Exercise: Of the material below, the lines to be retyped are those from the line containing "Select the Actual Size radio button" through the line containing "The width and", inclusive; reproduce them exactly.

Provided information:
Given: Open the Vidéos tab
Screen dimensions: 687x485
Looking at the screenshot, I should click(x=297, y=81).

---

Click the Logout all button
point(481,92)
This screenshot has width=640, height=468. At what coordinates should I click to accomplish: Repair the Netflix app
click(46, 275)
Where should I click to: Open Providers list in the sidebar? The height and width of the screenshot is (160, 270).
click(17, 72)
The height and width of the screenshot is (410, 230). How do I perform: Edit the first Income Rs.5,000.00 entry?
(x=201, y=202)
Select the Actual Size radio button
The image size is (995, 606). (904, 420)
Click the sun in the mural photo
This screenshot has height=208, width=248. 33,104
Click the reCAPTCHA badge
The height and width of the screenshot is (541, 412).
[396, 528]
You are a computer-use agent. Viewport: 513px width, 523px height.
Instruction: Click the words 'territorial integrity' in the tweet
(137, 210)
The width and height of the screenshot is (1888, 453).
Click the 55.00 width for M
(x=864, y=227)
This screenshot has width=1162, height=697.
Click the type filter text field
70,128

Solved problem:
Select the Actual Size radio button
The image size is (995, 606). (904, 420)
Click the sun in the mural photo
This screenshot has height=208, width=248. 33,104
Click the reCAPTCHA badge
The height and width of the screenshot is (541, 412).
[396, 528]
You are a computer-use agent. Viewport: 513px width, 523px height.
Instruction: Click the words 'territorial integrity' in the tweet
(137, 210)
The width and height of the screenshot is (1888, 453).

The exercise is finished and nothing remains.